• **Work required**: From the records below, copy out exactly the lines from the one containing "1236x952 pixels. Task: Open" to the one containing "You are a GUI", both included. Add nothing else.

The data Block Start

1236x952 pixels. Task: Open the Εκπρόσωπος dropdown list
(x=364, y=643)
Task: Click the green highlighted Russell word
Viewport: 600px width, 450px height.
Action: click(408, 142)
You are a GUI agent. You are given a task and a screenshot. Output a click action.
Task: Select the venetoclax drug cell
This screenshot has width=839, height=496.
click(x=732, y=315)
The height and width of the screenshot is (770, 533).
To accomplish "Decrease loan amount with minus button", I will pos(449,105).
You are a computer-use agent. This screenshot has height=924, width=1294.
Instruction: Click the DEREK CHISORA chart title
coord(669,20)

The data Block End
The data Block Start

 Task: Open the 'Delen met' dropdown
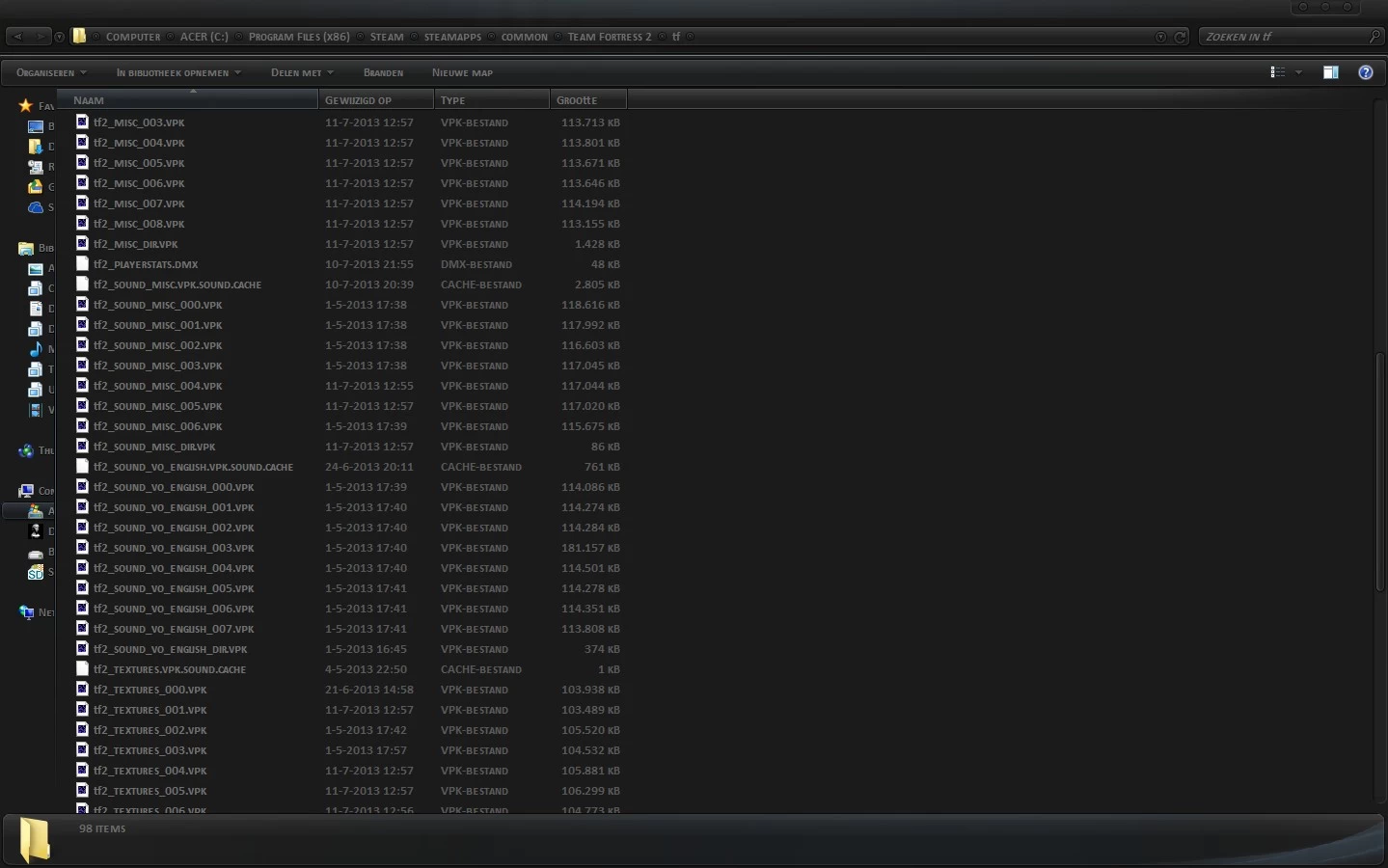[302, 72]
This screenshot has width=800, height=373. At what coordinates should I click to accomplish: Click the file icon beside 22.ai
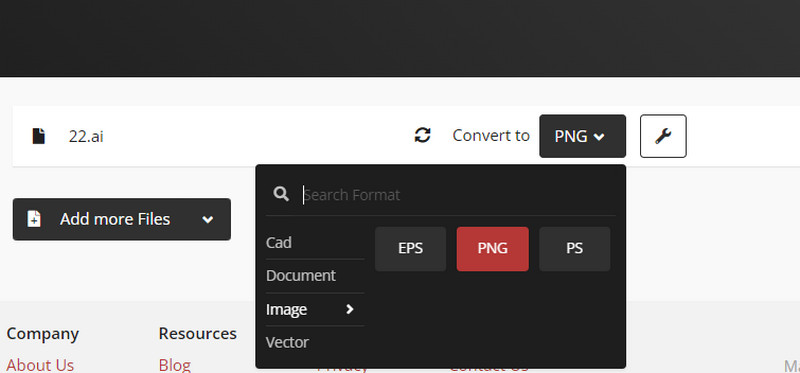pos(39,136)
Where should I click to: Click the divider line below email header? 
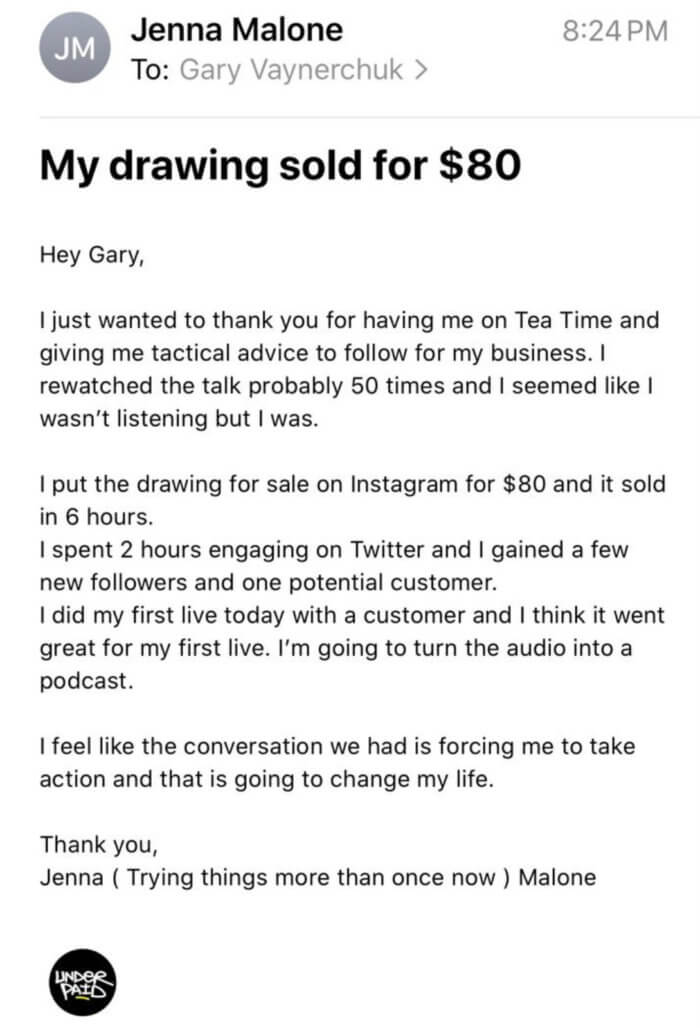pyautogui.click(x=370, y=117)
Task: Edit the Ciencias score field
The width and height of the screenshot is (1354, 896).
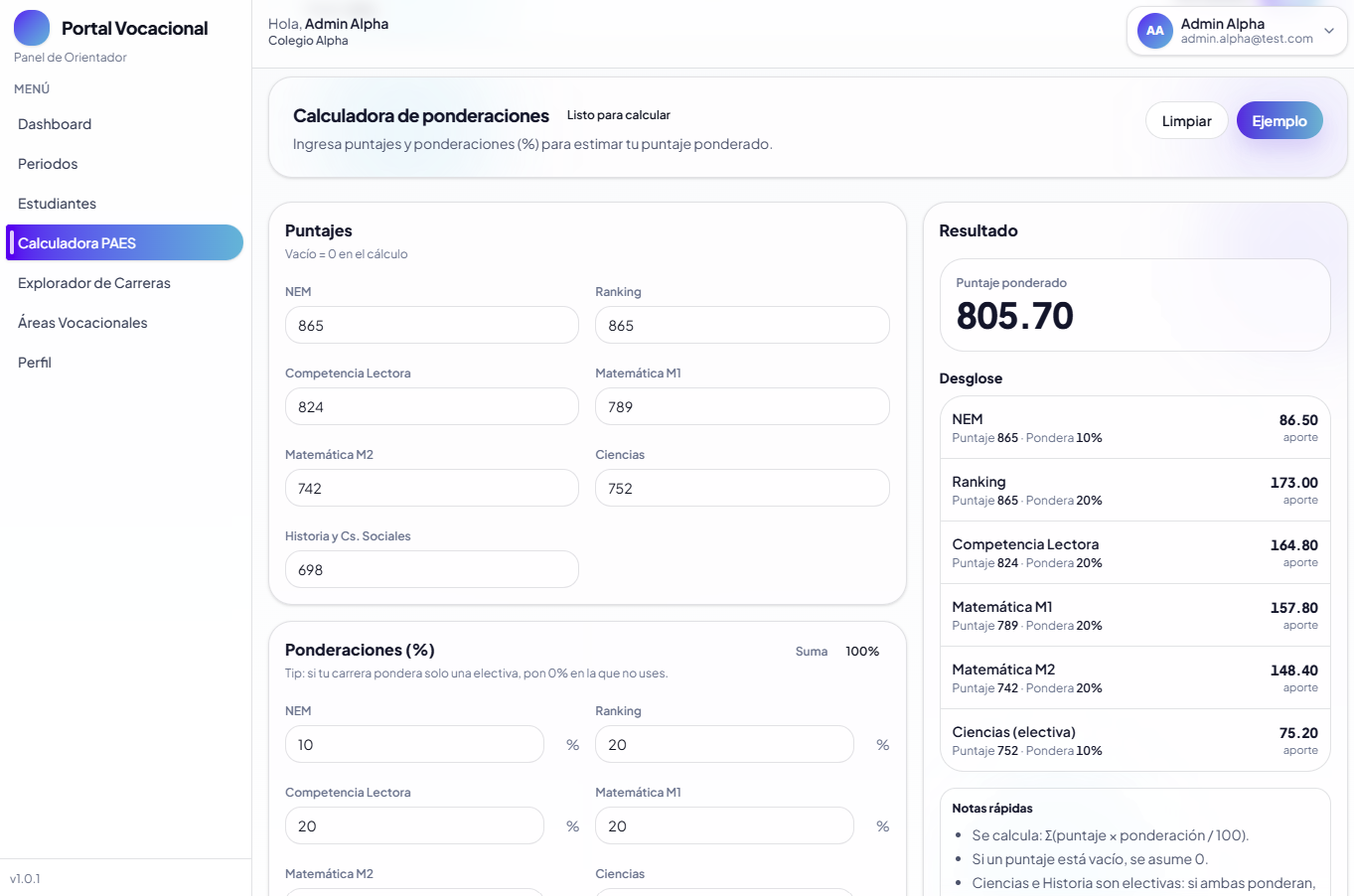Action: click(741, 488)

The data Block End

• **Result**:
1236x952 pixels. Task: Open the Εκπρόσωπος dropdown list
(x=364, y=643)
Task: Click the green highlighted Russell word
Viewport: 600px width, 450px height.
Action: click(408, 142)
You are a GUI agent. You are given a task and a screenshot. Output a click action.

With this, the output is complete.